One might have thought that, in the case of those who’ve had legal problems with marijuana, exempting those troubles from consideration would be enough, when combined with the income and residence allowances.  Instead, the city has declared that only “social equity” applicants will be considered for this license until July 1, 2027, locking out people who meet no special criteria, but simply see a business opportunity.

Dangerously, one searches in vain for the limiting principle here.  The city issues licenses for at least 70 different occupations and business types, from auctioneer to wreck and towing services.  Currently, aside from marijuana licenses, the Excise and Licenses Department doesn’t specifically mention diversity, equity, and inclusion (DEI) in its hearing policies and procedures.

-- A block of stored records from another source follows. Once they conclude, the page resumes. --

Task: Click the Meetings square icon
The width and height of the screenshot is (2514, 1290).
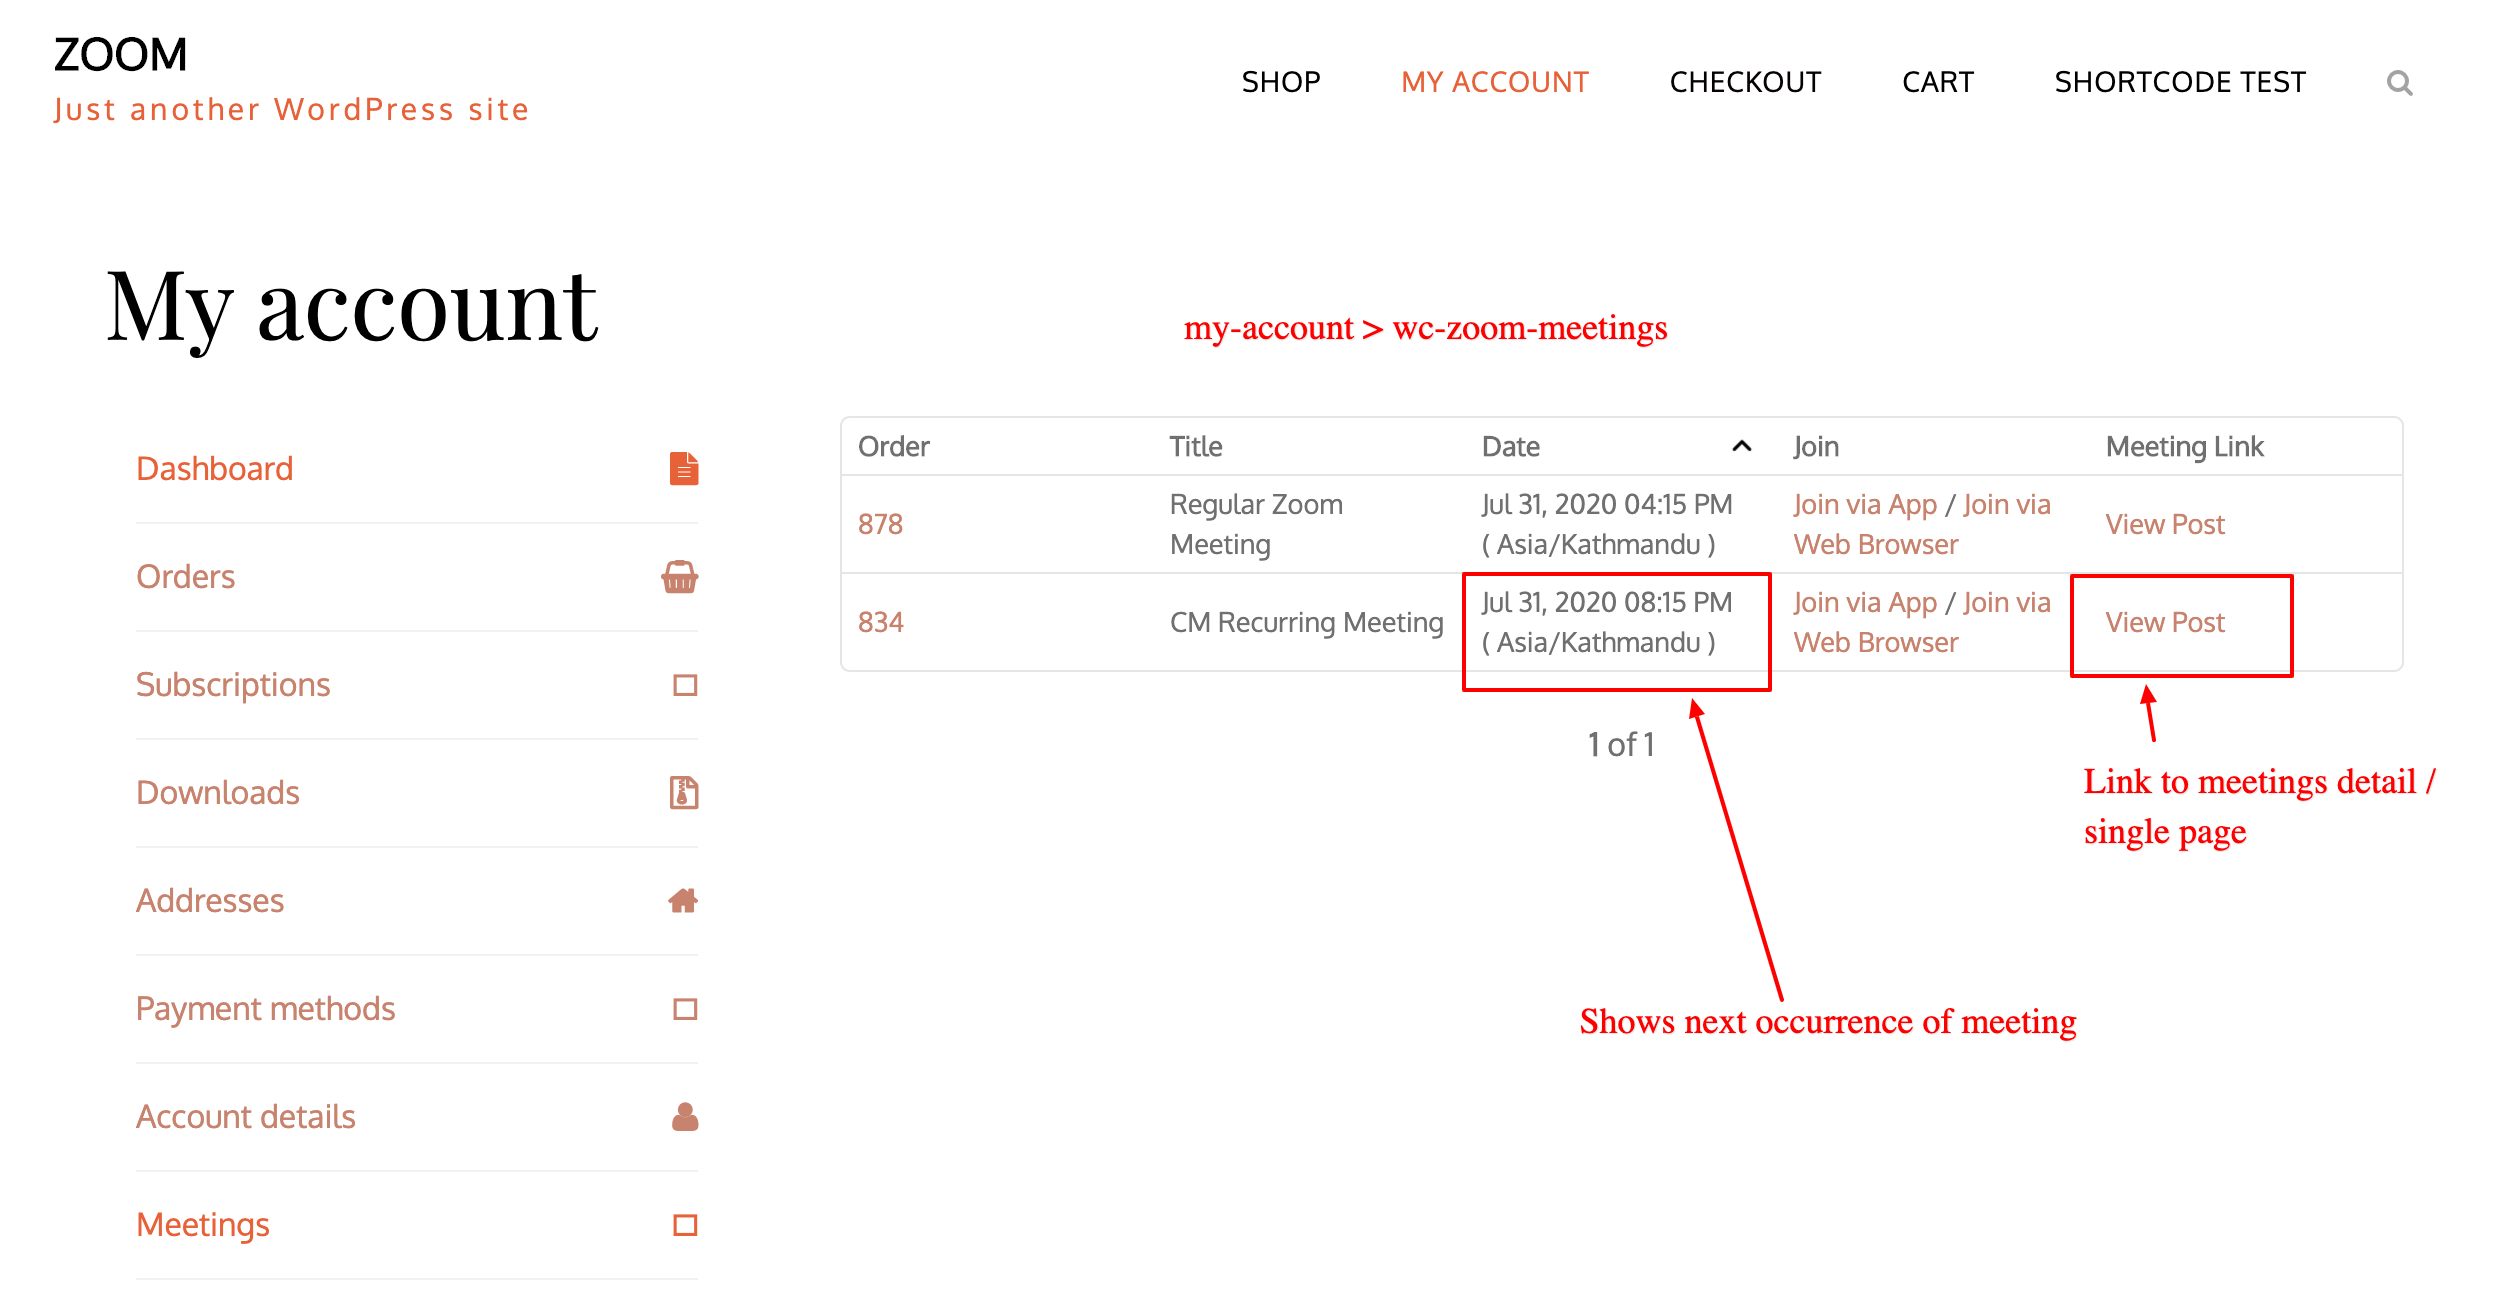Action: click(x=685, y=1225)
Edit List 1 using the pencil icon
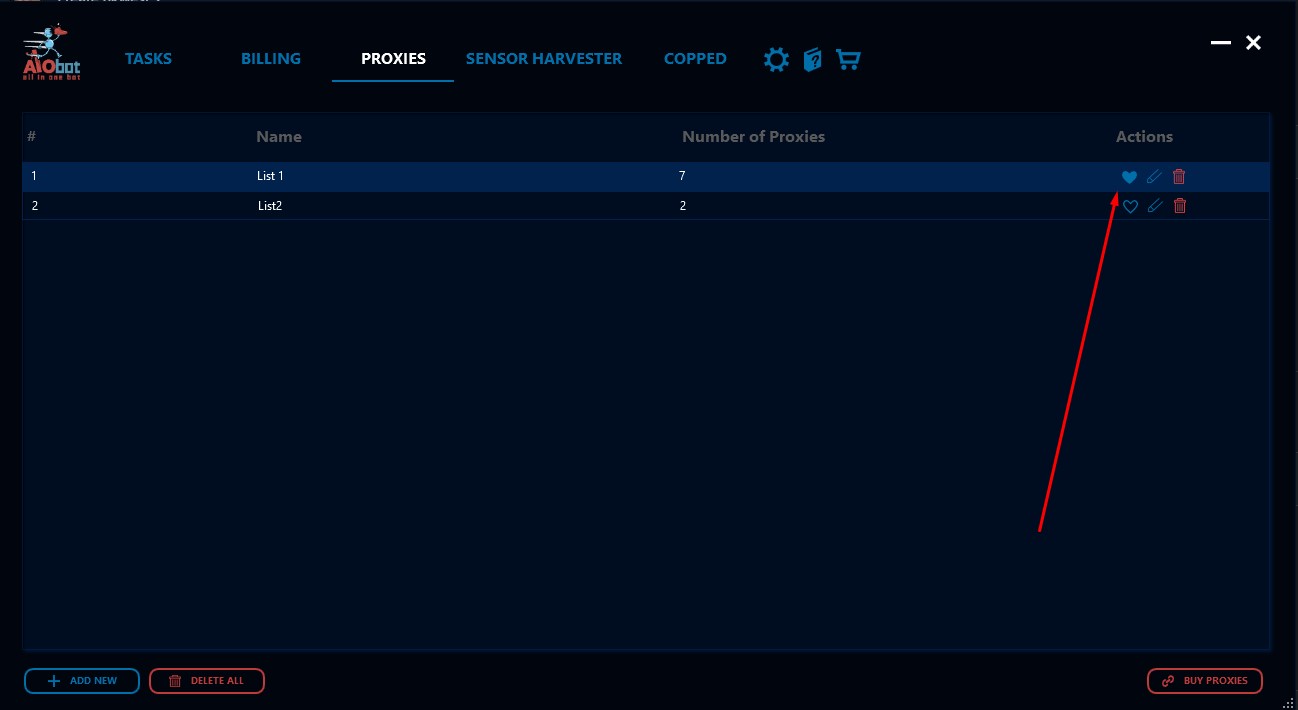This screenshot has width=1298, height=710. click(1154, 177)
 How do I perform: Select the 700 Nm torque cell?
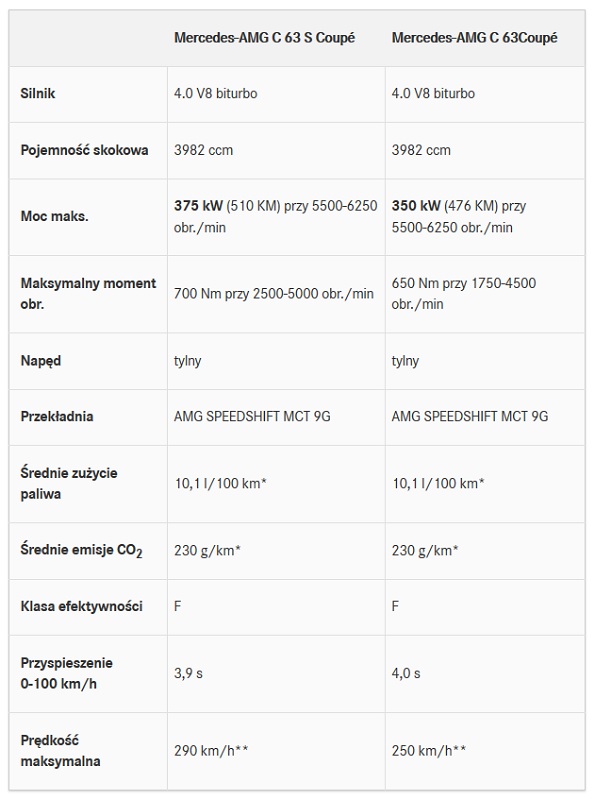tap(274, 294)
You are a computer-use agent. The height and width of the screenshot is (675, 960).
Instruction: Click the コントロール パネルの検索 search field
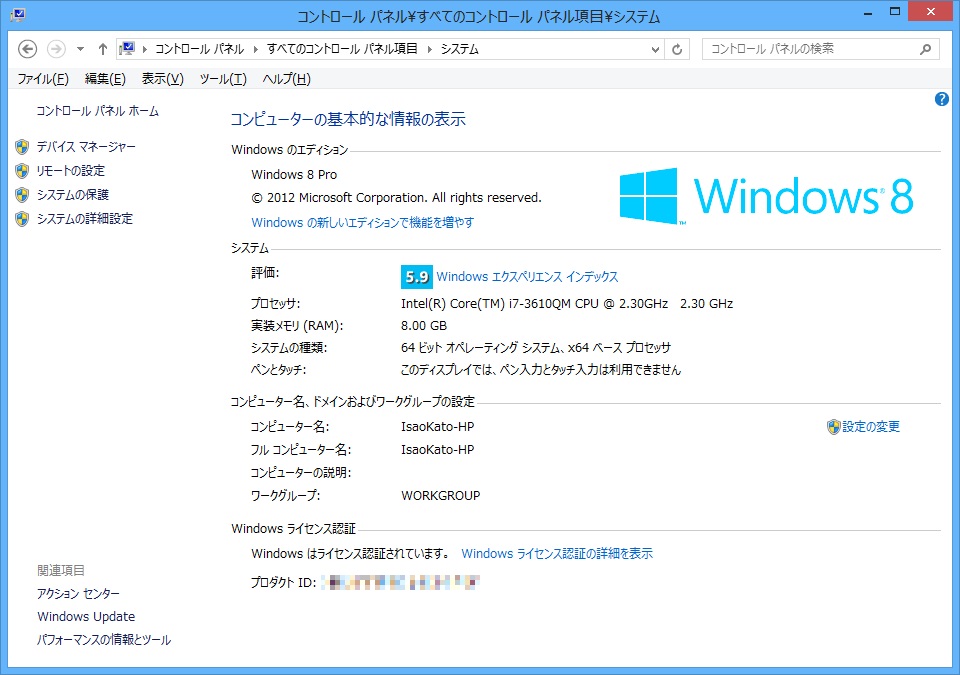click(808, 49)
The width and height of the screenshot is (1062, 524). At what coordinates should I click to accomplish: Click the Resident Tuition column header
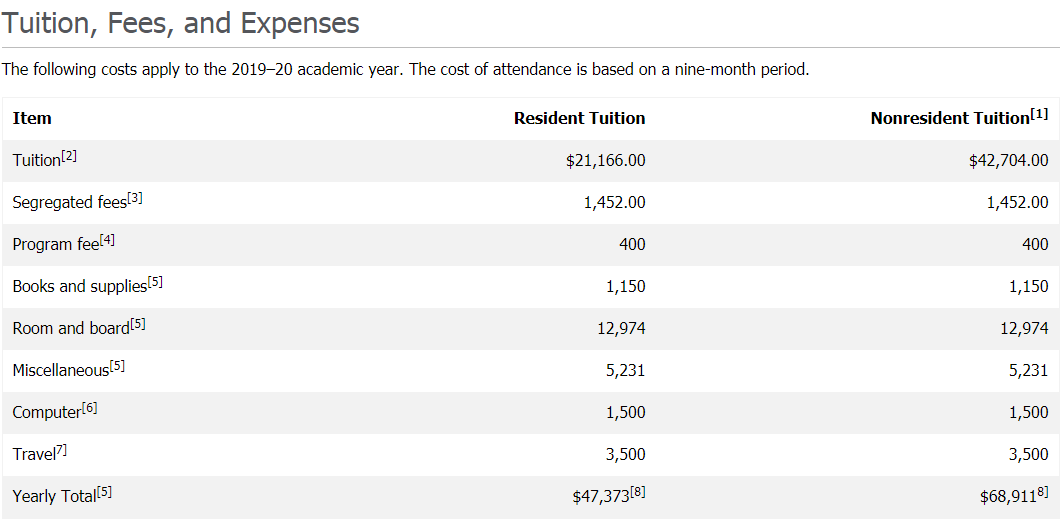pyautogui.click(x=579, y=118)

However, the city government has made it clear that DEI is one of its top priorities, with statements to that effect in many of the department descriptions.  The city’s 2022 budget uses the word “equity” 290 times, and only twice does it refer to finance.  Its Office of Social Equity and Innovation commands more than a million dollar budget this year.

One of the root assumptions of Critical Race Theory is that all aspects of American law and society have conspired against minorities in the past.  In theory, all of those business or occupations requiring licenses could be required to “make up” past injustice by locking out allegedly privileged applicants for an arbitrary period of time.

The instinct to help people who’ve been down is both laudable and very American.  But lines must be drawn.  That instinct cannot be translated into the profoundly un-American practice of telling middle-class entrepreneurs that they need not bother applying for government licenses.

Joshua Sharf is a senior fellow in fiscal policy at the Independence Institute, a free market think tank in Denver.